税制の名前からして少し違和感を感じるかもしれませんが、平成23年度4月1日から開始する事業年度より制度が適用になる新しい税制である。内容としては、次世代育成支援対策推進法(以下「次世代法」という。)に基づく認定を受け、「くるみん」を取得した企業は、認定を受ける対象となった一般事業主行動計画の計画期間開始の日から認定を受けた日を含む事業年度終了の日までの期間内に取得・新築・増改築をした建物等について、認定を受けた日を含む事業年度において、普通償却限度額の32%の割増償却が出来るという制度です。


そもそも割増償却とは何かと言うと、例えば取得価額10,000,000円の建物があったとして、耐用年数50年と考えると、通常の減価償却費は毎期200,000円(10,000,000円÷50年(残存価額0とする。))で50年に渡って損金化されるのであるが、割増償却がある事によって、この200,000円の32%である64,000円が通常より多めに損金処理できるというものになります。これを減税措置と勘違いされる方がよくいらっしゃいますが、正確には課税の繰延になります。確かに、単年度で見れば、200,000円の減価償却費が264,000円になりますので、所得ベースで64,000円の減税措置にはなりますが、通年(50年)で考えれば、トータル10,000,000円が損金処理出来るという事を考えれば、この優遇措置を使おうが使うまいが、一緒になります。

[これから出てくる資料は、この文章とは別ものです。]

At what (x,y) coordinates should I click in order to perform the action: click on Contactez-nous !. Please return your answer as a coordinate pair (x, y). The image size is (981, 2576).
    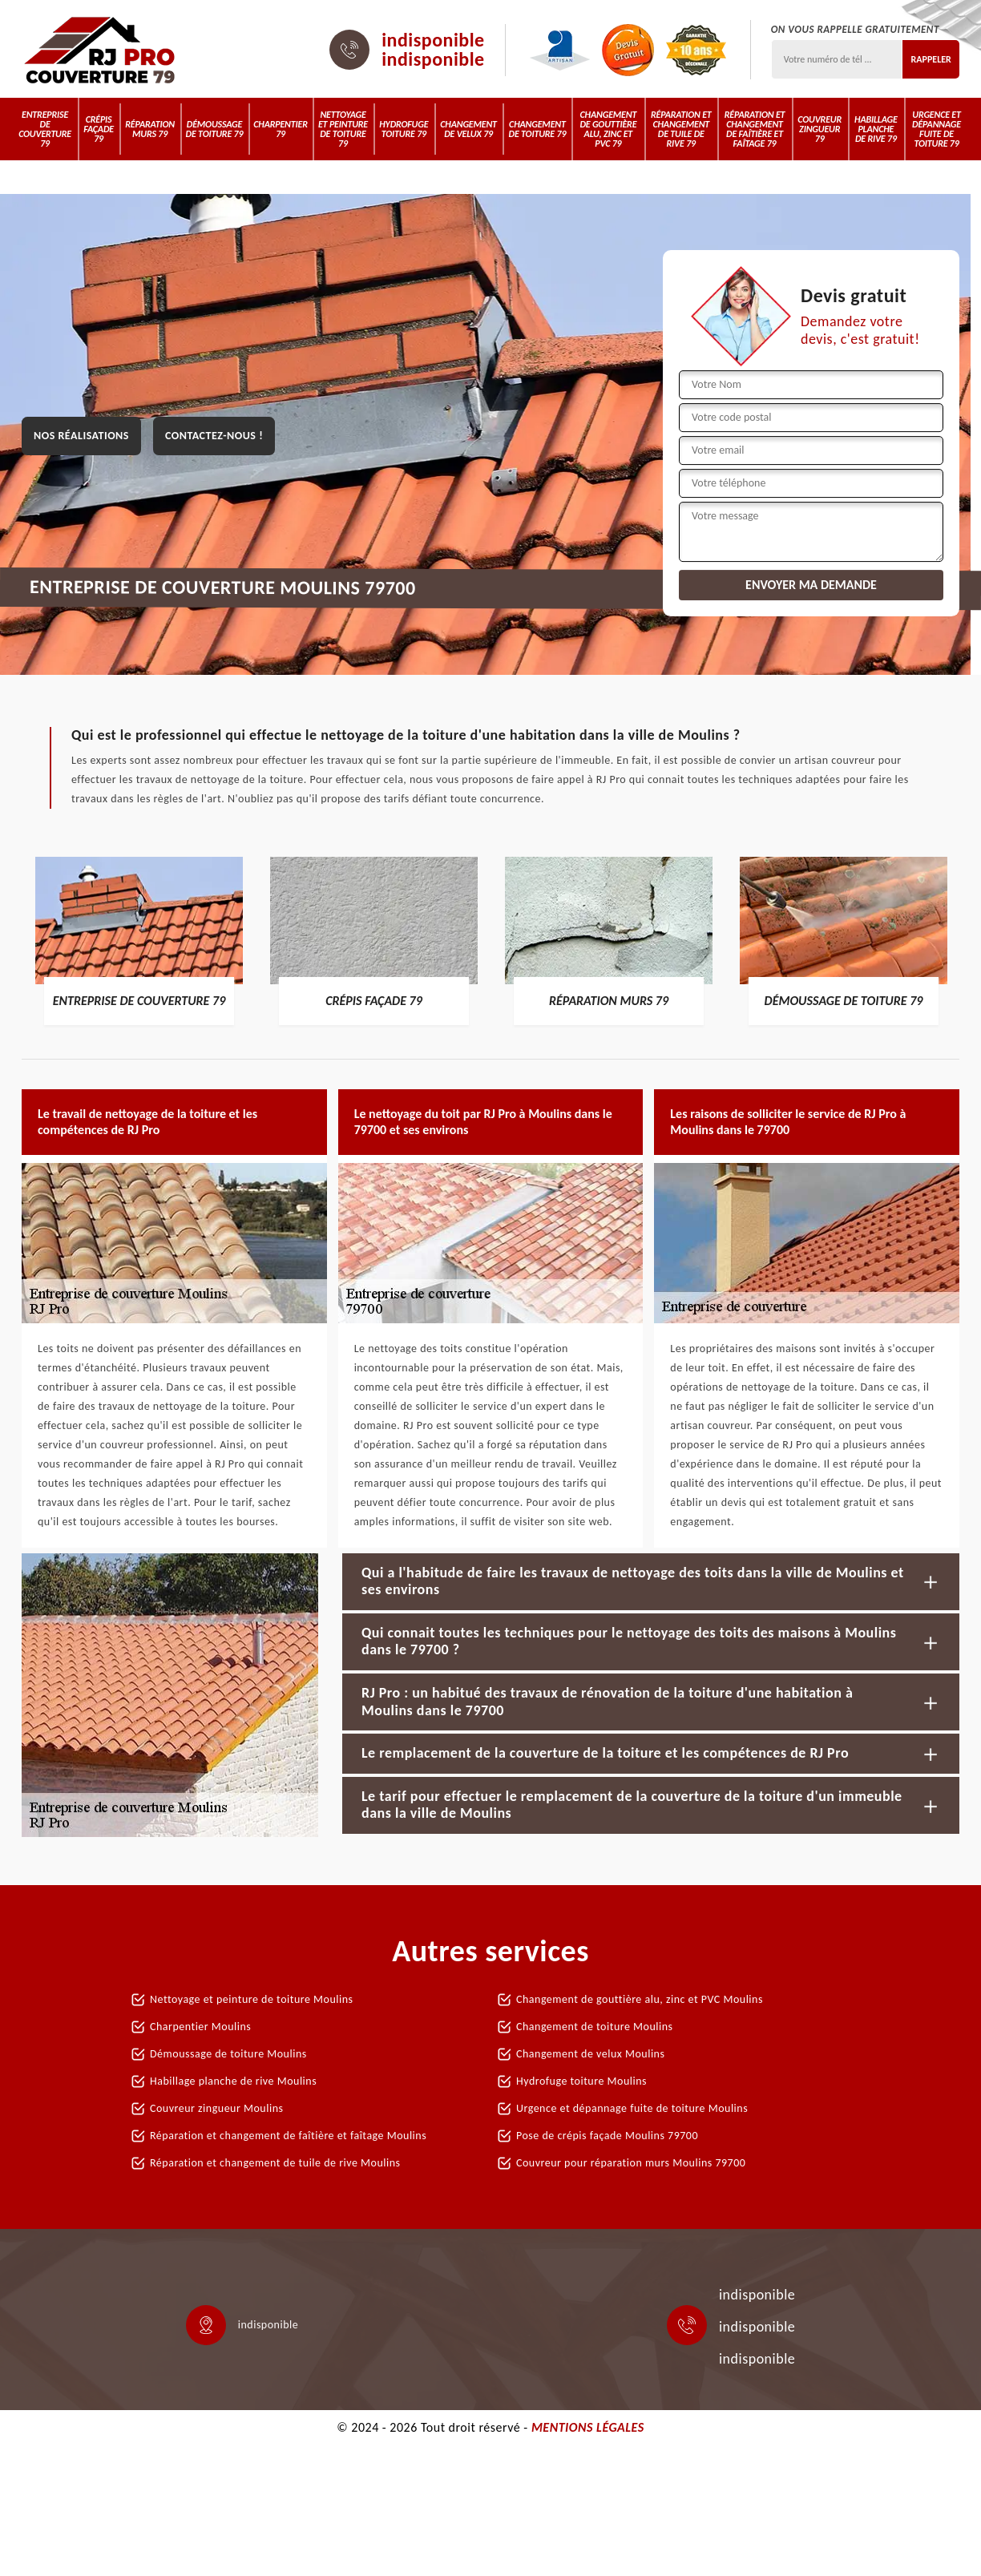
    Looking at the image, I should click on (214, 435).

ところで、次世代法とは何か?と思われている方も多いのではと思いますが、近年急速に進む少子化の背景に仕事と子育ての両立が困難な職場環境があると言われています。現に私の周りのR30世代の友人は結婚している人が増えて来てはいますが、専業主婦で夫の収入のみで暮らしているという世帯は全体の1割もいないくらいに感じます。さらには、結婚しない人も増えていたり、結婚していても子供は作っていない家庭も多々あります。こういった日本の国家的な問題を打開するために国、地方公共団体、企業、国民が一体となって次の世代を担う子供たちが健やかに生まれ育つ環境を作る為に施行された法律になります。


この「くるみん税制」を使う為には、「くるみん」を取得することが必要になります。企業が従業員の仕事と子育ての両立を図るための雇用環境の整備や、子育てをしていない労働者も含めて多様な働き方を選択できる労働条件の整備などに取り組むにあたって、一定の行動計画を定めて、認定を受ける必要があります。


そして、行動計画に沿って定めた目標を達成し、一定の要件を満たした企業は、申請を行う事によって子育てサポート企業として厚生労働大臣の認定を受ける事が出来ます。また、認定を受けた企業は「くるみん(愛称)」というマークを広告・商品等に表示して、環境の良い会社である事を対外的アピールする事が出来るという仕組みになっています。いずれは、ここは「くるみん」の認定がある企業だから、ぜひ就職したいとか新卒の大学生が考えたりするような時代が来るのでしょうかね。今後、この制度の動向に着目していきましょう!!